Text section »

────

Last updated 11/22/2022 at 1:45pm

Sandhill cranes at Salton Sea

The roar of 100,000 birds taking flight all at once was both startling and intense.

The quiet of the late fall desert morning was shattered as the visiting winter flocks of sandhill cranes and snow geese lifted off from the agricultural fields along the southern edge of Salton Sea.

It's an impressive sight and sound and birders are excited at the annual arrival of these beautiful birds.

From now until late winter, the 38,000 acres of the Sonny Bono Salton Sea National Wildlife Refuge will be home to several migrating species, including the huge sandhill cranes.

Only a short drive east of Borrego Springs, the refuge offers nature lovers incredible views with an impressive array of both native bird species and winter migratory visitors.

It might seem odd that these wetland birds come to the desert for the winter, but the Salton Sea provides a unique mix of marine, freshwater, wetland and agricultural habitats. The refuge is recognized world-wide as a significant location for migrating birds.

────

Record set »
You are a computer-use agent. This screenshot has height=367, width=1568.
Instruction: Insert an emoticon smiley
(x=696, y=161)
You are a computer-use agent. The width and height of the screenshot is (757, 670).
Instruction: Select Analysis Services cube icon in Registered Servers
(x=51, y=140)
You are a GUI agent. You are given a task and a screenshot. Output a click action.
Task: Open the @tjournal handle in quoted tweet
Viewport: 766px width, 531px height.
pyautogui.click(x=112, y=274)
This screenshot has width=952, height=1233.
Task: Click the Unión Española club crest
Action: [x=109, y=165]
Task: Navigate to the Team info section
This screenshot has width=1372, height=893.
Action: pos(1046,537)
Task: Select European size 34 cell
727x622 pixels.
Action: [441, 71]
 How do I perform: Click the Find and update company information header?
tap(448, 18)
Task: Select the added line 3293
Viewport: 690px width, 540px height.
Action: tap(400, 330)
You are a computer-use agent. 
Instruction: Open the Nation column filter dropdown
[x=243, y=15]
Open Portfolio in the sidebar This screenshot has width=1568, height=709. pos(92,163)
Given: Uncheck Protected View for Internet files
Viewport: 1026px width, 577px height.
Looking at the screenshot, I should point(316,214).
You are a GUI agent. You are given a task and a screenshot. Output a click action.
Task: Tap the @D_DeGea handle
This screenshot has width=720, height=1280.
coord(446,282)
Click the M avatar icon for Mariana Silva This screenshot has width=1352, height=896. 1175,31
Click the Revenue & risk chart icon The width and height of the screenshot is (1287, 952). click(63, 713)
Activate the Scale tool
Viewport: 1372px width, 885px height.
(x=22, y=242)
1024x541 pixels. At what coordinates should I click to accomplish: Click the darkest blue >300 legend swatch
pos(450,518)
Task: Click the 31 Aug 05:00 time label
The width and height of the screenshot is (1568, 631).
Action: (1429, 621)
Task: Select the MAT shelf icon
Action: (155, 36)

────

Given problem » Do these statements agree with the text above on sandhill cranes at Salton Sea? Answer yes or no for each, quoting the words of the text that decide it. (a) The refuge covers 38,000 acres. (b) The refuge is a short drive west of Borrego Springs. (c) The flocks lifted off from fields along the northern edge of Salton Sea.

In response »
(a) Yes: "the 38,000 acres of the Sonny Bono Salton Sea National Wildlife Refuge"
(b) No: "Only a short drive east of Borrego Springs"
(c) No: "lifted off from the agricultural fields along the southern edge of Salton Sea"